I used [LTSpice] to simulate the output circuit I previously measured and characterized.
Seems to work as expected. The primary assumption is that the gate is at ground. Honestly this doesn't prove a whole lot, just that the math behind best-fit worked. But it does serve as a base for more simulations, since I wanted to be sure I had the SPICE parameters correct for the PMOS.
Note that the substrate is connected to V1 rather than the "source" of the transistor. This will be true of all transistors in any simulation.
Here's a simulation of an inverter with a simple active load.
The output only rises to 12v because of the load of the output resistor in parallel with the resistance of the active load. I set the W/L of the upper transistor to 4/1 and the active load to 1/4, otherwise the upper transistor would not be strong enough to pull the output up away from the load transistor.
If we remove the output resistor entirely, we see that the active load cannot, in fact, drive the output to ground.
Here I will change the threshold from -7.3v to -1.5v. I really don't think the threshold is so large.
We see that the output is 1.5v when it should be 0v. It is, in fact, one threshold above ground.
Now, let's put together a bootstrap load circuit, as described in patent US3506851. First, without any capacitor.

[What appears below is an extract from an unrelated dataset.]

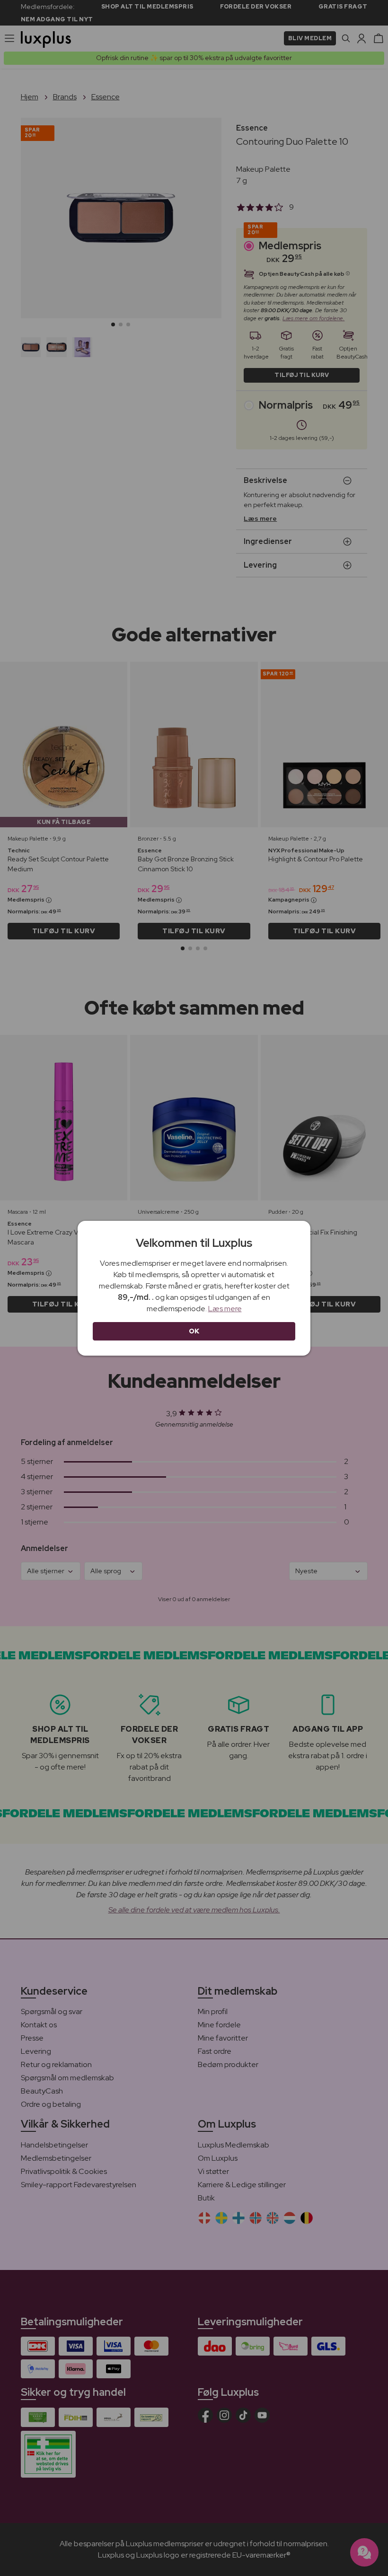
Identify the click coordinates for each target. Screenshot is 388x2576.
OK (194, 1331)
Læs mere (225, 1309)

I have set M3 to 1/1.
As described in the patent, the output is off by two thresholds, at 3v. That's expected: you lose a threshold every time you add a transistor pulling to ground.
Now, let's add a capacitor. I've chose 0.01pF.
Look, the output went to ground! The reason is that when the output is high, the capacitor is charged up, and when the output voltage drops, the other end of the capacitor has to drop the same amount, since the capacitor does not want to change the voltage across itself.
This makes the gate on M3 go more negative, turning it on more strongly. Let's look at the gate voltage on M3.
See, it went very negative! It also slowly loses its charge because it will leak through the non-infinite resistance of M2.
Adding a load resistor to VPLUS makes the advantage even more stark:
The circuit without the bootstrap load is only capable of driving the output down to about 6.5v. The circuit with the bootstrap drives it below 1v.
The capacitor does have to be large enough that it doesn't leak all its charge away. Here's an example at 0.001pF.
By the way, this circuit doesn't work at all if the threshold goes back to -7.3v. That's why I think the threshold is wrong.
Anyway, that's the bootstrap load. It is used extensively in the CPU.